Scientists have found a link between higher levels of omega-3 fatty acids present in oily fish and other seafood and lower risk of developing kidney problems like chronic kidney disease (CKD), a condition that affects about 700 million people across the world.
Eating at least two portions per week of fatty cold-water fish like mackerel, sardines or herrings was associated with a reduced risk of developing kidney issues and a slower decline in the organ’s function.
It’s good news for pescatarians and omnivores, but not so good for vegetarians and vegans. While omega-3 fatty acids can also be found in plant-based food, the scientists only found that those from oily fish and seafood were linked to a reduced risk of kidney disease.
The study, led by the George Institute for Global Health and the University of New South Wales, was published in the BMJ medical journal.
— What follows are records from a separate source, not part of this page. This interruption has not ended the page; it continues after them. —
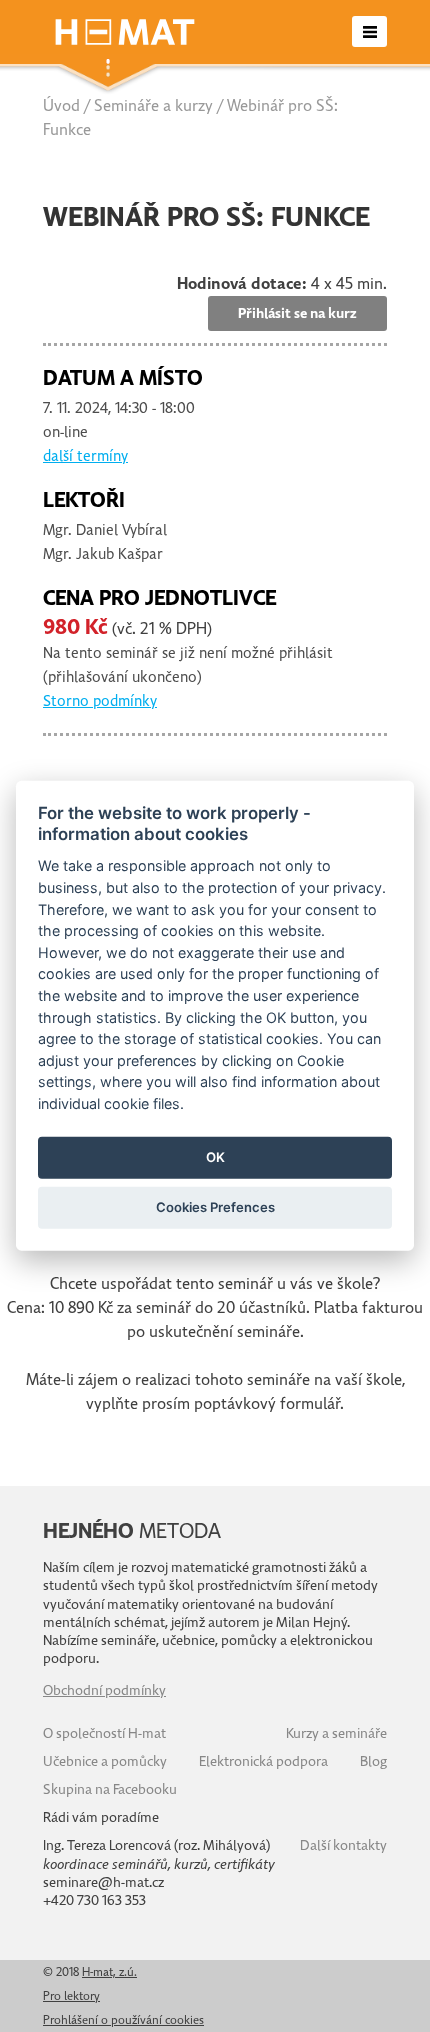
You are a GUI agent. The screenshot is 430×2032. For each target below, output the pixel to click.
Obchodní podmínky (104, 1690)
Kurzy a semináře (336, 1733)
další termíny (85, 456)
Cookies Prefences (215, 1207)
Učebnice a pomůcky (105, 1761)
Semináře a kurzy (153, 106)
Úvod (61, 106)
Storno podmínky (100, 701)
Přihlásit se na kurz (297, 313)
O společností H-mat (104, 1733)
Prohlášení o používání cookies (123, 2020)
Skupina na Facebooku (110, 1789)
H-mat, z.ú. (109, 1972)
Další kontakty (343, 1845)
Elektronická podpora (263, 1761)
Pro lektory (71, 1996)
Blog (373, 1761)
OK (215, 1157)
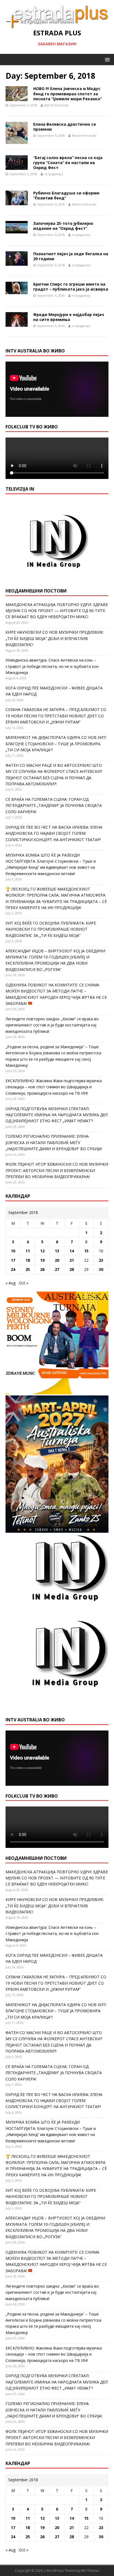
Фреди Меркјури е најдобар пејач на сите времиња (68, 317)
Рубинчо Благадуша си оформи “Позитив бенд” (66, 195)
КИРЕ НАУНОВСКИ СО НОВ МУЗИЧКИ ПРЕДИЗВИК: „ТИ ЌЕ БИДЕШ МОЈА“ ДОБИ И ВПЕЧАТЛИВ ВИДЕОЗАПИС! (55, 638)
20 (57, 1260)
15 (86, 1250)
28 (71, 1269)
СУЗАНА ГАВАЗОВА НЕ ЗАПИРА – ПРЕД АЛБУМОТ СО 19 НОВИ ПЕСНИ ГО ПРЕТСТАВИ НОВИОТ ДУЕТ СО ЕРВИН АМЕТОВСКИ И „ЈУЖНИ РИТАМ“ (56, 716)
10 (13, 1250)
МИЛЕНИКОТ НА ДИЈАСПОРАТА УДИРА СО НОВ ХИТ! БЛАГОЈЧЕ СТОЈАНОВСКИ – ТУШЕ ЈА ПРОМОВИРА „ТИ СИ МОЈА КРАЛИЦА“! (56, 743)
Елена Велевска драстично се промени (64, 127)
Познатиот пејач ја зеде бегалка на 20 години (70, 256)
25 (27, 1269)
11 (27, 1250)
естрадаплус (53, 174)
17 (13, 1260)
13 (57, 1250)
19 (42, 1260)
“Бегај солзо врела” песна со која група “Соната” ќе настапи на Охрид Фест (67, 162)
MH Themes (90, 2570)
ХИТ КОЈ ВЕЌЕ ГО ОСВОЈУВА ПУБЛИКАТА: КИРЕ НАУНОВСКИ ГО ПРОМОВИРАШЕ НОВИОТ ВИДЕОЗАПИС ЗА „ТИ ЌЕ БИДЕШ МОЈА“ (51, 929)
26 (42, 1269)
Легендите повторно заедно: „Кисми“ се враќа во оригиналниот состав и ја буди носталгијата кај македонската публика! (52, 1025)
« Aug (10, 1283)
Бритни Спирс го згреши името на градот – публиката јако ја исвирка (70, 286)
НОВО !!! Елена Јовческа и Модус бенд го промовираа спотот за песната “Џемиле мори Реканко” (67, 93)
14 (71, 1250)
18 (27, 1260)
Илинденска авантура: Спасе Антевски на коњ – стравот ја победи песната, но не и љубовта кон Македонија (52, 666)
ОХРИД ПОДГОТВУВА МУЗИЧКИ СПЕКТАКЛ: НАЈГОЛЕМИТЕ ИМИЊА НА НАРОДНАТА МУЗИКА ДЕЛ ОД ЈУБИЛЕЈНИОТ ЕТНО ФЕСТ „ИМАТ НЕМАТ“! (57, 1115)
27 (57, 1269)
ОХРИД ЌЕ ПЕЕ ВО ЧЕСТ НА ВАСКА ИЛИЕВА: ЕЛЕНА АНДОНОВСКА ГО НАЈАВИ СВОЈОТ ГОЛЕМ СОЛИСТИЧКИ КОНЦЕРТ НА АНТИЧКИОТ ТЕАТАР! (54, 833)
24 (13, 1269)
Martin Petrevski (56, 105)
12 (42, 1250)
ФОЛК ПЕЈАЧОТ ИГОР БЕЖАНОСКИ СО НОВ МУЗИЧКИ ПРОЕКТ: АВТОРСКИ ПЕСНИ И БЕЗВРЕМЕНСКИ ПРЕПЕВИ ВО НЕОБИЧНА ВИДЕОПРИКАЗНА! (57, 1170)
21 (71, 1260)
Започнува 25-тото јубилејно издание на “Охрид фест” (63, 226)
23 (101, 1260)
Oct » (23, 1283)
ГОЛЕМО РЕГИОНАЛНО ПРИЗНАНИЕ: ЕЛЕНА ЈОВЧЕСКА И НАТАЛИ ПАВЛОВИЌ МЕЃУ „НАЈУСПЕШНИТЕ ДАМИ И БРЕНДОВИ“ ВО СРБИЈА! (54, 1142)
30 (101, 1269)
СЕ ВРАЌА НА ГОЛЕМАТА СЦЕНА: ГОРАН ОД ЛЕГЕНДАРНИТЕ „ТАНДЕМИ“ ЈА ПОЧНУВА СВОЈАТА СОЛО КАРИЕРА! (54, 805)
It combined the results of 19 trials involving more than 25,000 people from 12 different countries of different sex, race, body mass index, physical activities and medical history, and aged between 49 and 77.
The beneficial link between eating oily fish and having a healthier kidney was small, but it was definitely there: researchers found that higher levels of seafood omega 3s were associated with an 8 per cent lower risk of developing CKD. Over time, this disease can lead to kidney failure and even death.
The findings confirm what had been previously suggested by dietary guidelines recommending the weekly consumption of oily fish and other seafood, though until now there was not much evidence that omega-3 fatty acids might actually help keep our kidneys healthy.
“Although the magnitude of these associations was modest, our findings suggest adequate consumption of seafood and oily fish should be part of healthy dietary patterns,” the study’s conclusions read.
The researchers acknowledged that their findings were observational and did not demonstrate that eating more seafood definitely lowers the risk of CKD. They say further randomised controlled trials are needed to better understand the potentially beneficial role of seafood omega-3 fatty acids on our renal activity.